Provided text:
::::

The Right Way To Dispose Of Turpentine

Turpentine is an oily substance made from pine tree extracts and is commonly used as a solvent for thinning paint and other oil-based products. It is widely used in the chemical processing industry for synthesizing sulfur, resin, wax, and oil, according to Solvchem. There are various other home uses for turpentine, including waterproofing, lubricating, and sanitation, and while less common, it is also distilled for medical purposes or to add flavor to food and beverages.

While many people may use turpentine around the home, they may not know how to safely store, use, and subsequently, dispose of it. Turpentine is poisonous when ingested (if not food grade), notes Mount Sinai, which can lead to mild symptoms ranging from a headache to skin irritation, to more severe symptoms such as kidney failure, loss of vision, and seizures. Breathing in turpentine fumes can also cause lung irritation, a buildup of fluids, and shortness of breath. Moreover, as Firefighter Insider warns, it has a relatively low flash point and becomes flammable at only 95 degrees Farenheight. With all of this in mind, it is incredibly important that you know how to safely store and properly dispose of turpentine.

::::

Task requirements:
1. What does the turpentine text say, in two sentences?
2. According to the turpentine text, what is turpentine made from?
The material after the turpentine text plays no part in any of this.

Given data:

::::

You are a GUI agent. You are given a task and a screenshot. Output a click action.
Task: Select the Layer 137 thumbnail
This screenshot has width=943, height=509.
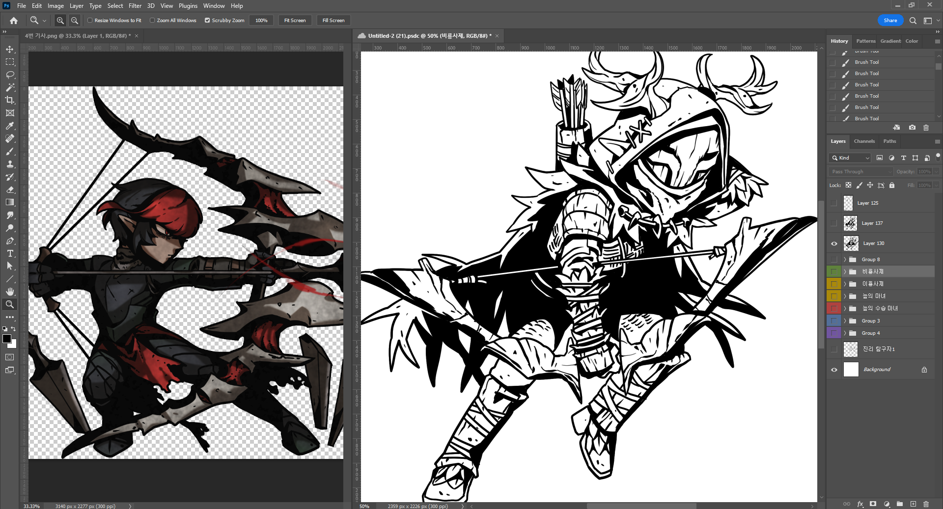(x=850, y=223)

::::

Answers to the exercises:
1. Turpentine is an oily substance made from pine tree extracts, used as a paint solvent, in chemical processing, and around the home for waterproofing, lubricating, and sanitation. Because it is poisonous when ingested (if not food grade), harmful to the lungs when its fumes are inhaled, and flammable at a relatively low flash point, it is important to know how to safely store and properly dispose of it.

2. Pine tree extracts.